| TASK GOAL |
Could you print exactly the lines of the listing below, starting at the line that has "Close the 'Are" and ending at the line that has "The width and height of the screenshot is (1024, 557).", and only those lines?

Segment Start: RECORDS SHOWN

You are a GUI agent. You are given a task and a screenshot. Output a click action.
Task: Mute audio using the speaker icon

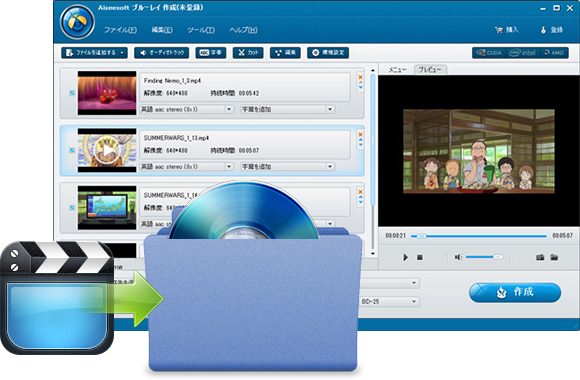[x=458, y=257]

Segment End: RECORDS SHOWN
Segment Start: RECORDS SHOWN

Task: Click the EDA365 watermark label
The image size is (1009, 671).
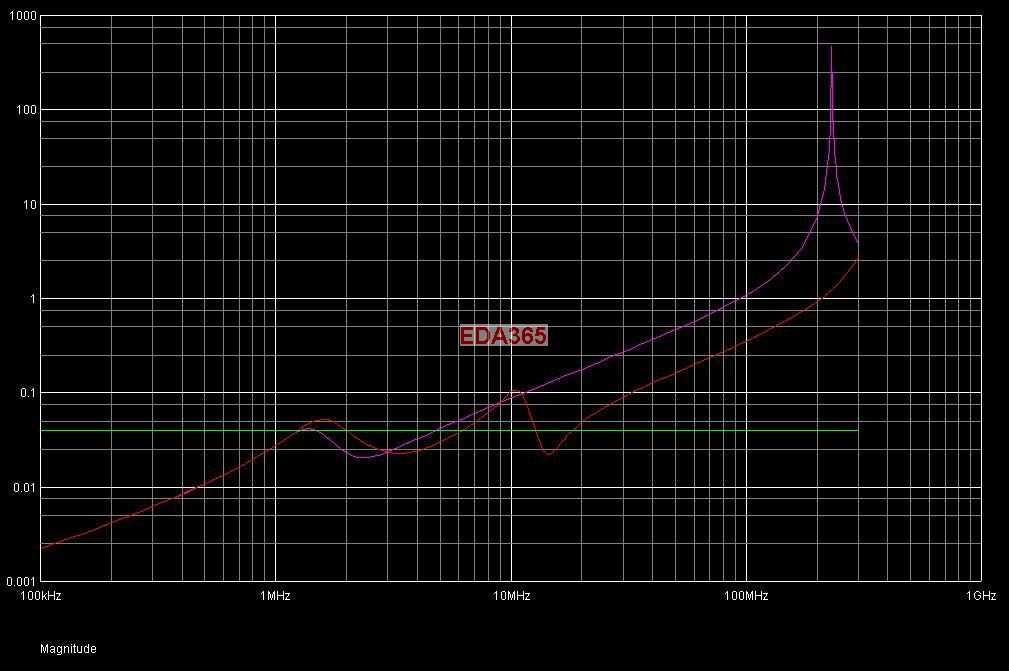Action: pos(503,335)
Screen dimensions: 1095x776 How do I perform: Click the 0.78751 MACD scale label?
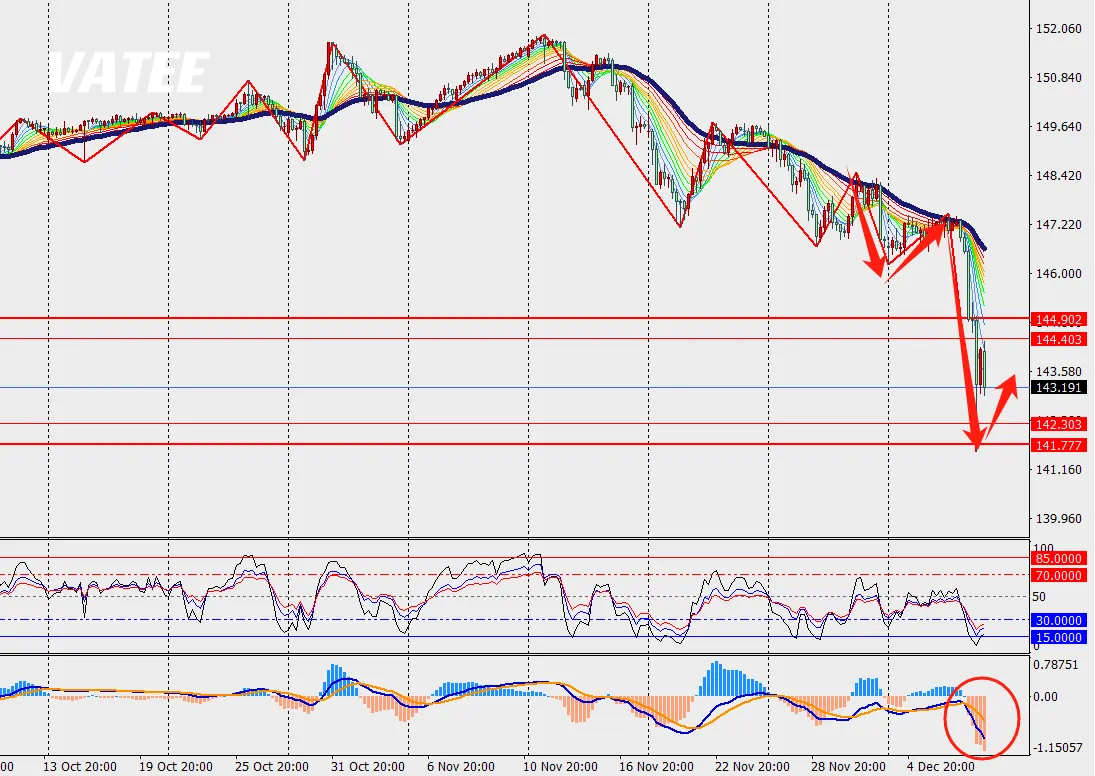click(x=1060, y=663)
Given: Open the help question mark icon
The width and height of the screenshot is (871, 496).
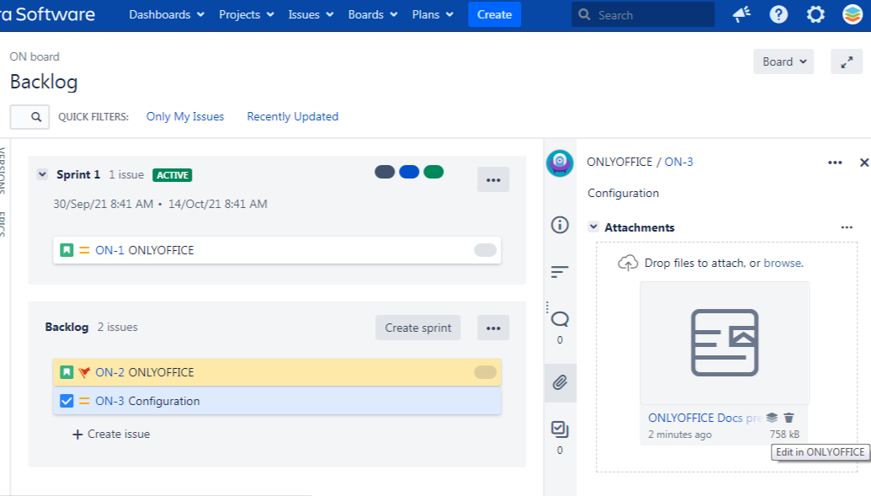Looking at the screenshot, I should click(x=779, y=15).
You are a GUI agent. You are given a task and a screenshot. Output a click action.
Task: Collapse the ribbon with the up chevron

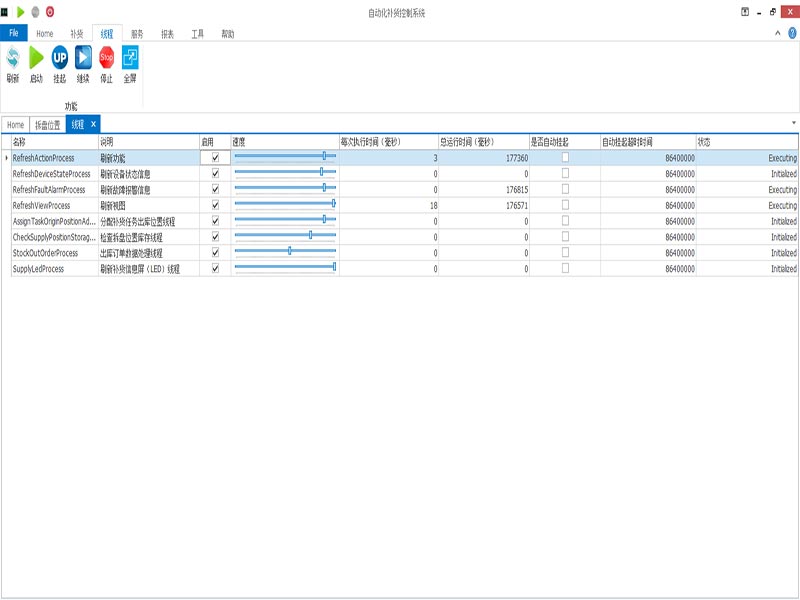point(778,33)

Segment End: RECORDS SHOWN
Segment Start: RECORDS SHOWN

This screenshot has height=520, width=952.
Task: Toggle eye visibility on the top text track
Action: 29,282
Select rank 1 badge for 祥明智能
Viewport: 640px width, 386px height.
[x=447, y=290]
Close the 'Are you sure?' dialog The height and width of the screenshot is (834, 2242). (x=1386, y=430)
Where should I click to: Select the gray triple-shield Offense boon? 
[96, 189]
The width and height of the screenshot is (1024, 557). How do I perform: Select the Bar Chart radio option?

Segment End: RECORDS SHOWN

| RESPONSE TO THE EXERCISE |
Close the 'Are you sure?' dialog The height and width of the screenshot is (834, 2242). (x=1386, y=430)
Where should I click to: Select the gray triple-shield Offense boon? 
[96, 189]
The width and height of the screenshot is (1024, 557). How do I perform: Select the Bar Chart radio option?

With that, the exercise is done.